● Directions:
Find how many lines in the entries below carry the word "Sort" and answer with only that figure.

Pixel coordinate grounding data:

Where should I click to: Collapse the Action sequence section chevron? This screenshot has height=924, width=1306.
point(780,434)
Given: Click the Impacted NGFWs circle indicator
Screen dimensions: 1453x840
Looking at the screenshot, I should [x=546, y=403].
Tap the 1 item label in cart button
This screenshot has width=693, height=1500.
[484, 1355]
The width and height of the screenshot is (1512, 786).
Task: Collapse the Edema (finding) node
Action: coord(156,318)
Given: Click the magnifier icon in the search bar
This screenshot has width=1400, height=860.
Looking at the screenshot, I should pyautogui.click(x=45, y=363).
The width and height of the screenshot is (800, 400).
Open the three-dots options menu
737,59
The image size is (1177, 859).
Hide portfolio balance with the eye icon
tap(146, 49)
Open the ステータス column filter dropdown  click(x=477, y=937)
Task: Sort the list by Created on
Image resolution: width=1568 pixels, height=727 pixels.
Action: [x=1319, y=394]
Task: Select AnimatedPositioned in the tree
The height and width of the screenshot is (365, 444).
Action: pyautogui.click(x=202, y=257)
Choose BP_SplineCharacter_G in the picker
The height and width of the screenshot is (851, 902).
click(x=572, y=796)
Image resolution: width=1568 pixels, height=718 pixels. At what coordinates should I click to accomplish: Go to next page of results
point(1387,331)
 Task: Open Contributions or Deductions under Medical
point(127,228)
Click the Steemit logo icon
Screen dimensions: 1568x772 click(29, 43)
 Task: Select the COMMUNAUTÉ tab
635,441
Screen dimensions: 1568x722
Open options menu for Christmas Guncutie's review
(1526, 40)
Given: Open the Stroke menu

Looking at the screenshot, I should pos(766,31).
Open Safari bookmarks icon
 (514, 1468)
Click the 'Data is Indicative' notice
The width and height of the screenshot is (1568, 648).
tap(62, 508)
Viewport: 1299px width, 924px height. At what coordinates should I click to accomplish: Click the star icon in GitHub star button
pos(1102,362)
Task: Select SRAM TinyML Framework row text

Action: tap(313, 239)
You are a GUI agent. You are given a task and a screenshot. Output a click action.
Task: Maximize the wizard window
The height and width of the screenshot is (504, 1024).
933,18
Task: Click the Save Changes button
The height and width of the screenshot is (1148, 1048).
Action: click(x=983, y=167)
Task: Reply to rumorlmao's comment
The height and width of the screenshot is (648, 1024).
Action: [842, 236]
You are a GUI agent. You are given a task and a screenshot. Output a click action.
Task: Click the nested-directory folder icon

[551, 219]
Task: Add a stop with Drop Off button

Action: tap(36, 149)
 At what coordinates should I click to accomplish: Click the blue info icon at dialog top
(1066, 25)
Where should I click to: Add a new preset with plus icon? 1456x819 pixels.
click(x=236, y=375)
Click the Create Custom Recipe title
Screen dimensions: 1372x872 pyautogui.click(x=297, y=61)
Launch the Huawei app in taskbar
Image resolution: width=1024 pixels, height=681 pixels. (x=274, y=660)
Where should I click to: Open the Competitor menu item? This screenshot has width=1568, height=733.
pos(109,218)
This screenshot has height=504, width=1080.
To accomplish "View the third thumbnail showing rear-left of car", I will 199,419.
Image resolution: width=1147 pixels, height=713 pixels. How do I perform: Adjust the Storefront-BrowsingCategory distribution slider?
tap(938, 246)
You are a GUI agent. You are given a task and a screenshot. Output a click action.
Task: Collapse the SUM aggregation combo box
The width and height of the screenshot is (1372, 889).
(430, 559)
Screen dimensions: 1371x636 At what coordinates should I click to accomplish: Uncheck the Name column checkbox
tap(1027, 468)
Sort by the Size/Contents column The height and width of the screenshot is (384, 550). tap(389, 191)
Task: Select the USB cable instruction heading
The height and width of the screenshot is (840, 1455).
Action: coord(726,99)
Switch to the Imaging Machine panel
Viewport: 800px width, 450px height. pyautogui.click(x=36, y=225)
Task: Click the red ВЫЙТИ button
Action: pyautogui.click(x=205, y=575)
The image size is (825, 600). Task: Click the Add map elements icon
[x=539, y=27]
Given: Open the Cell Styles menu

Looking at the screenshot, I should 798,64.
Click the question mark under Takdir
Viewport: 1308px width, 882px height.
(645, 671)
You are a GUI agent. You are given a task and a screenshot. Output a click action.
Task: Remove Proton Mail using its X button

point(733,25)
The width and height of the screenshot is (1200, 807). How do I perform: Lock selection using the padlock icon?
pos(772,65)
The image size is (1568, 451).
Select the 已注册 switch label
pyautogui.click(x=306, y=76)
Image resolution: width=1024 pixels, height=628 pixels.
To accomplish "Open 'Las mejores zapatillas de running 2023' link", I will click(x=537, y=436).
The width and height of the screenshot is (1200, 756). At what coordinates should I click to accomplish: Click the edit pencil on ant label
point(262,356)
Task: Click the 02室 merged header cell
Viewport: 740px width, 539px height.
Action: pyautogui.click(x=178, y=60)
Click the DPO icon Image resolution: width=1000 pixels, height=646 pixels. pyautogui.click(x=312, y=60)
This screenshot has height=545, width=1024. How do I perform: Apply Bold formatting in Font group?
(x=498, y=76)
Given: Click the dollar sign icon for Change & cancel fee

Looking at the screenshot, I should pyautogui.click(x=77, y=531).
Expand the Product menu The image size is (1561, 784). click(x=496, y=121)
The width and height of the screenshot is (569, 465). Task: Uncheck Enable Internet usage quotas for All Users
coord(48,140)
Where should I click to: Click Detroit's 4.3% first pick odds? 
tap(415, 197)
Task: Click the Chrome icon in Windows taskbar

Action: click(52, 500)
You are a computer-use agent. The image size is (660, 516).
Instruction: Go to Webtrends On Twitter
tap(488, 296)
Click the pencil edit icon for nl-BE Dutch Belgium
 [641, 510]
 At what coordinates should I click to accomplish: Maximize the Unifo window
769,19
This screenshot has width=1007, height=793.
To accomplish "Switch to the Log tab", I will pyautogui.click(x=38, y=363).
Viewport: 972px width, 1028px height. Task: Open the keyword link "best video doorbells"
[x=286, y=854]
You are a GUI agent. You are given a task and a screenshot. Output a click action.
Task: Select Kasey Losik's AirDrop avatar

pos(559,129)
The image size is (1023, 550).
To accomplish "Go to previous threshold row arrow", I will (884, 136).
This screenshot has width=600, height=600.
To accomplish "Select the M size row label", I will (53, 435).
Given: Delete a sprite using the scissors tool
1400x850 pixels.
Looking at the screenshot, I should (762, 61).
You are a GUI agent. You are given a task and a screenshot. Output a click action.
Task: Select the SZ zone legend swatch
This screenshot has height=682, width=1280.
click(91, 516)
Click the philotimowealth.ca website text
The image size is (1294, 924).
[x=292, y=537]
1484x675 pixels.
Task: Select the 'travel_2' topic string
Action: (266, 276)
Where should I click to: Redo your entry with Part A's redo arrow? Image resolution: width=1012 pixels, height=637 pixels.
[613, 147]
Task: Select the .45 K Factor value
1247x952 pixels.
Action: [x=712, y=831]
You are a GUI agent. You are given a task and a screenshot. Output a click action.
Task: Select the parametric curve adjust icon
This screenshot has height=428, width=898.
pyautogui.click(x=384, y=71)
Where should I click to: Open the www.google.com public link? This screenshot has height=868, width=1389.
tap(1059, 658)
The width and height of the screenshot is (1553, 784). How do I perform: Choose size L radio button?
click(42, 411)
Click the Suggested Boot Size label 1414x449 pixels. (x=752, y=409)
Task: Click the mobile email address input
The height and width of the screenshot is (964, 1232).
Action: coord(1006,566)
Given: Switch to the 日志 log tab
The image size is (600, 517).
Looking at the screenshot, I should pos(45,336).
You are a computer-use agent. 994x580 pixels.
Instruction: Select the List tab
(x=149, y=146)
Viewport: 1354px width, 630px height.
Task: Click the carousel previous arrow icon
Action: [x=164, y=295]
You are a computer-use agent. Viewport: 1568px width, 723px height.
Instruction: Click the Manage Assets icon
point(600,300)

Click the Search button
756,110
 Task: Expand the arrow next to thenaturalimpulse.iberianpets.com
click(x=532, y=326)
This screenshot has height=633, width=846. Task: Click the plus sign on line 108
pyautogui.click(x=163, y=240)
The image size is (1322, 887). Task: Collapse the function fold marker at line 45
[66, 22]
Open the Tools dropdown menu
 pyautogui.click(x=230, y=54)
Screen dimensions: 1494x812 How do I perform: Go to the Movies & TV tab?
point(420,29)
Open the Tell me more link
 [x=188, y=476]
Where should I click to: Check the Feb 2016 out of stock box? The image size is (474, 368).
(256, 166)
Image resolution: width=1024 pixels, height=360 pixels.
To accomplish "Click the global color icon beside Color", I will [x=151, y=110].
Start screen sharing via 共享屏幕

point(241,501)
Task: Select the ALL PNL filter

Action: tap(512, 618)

● Answer to this task:
2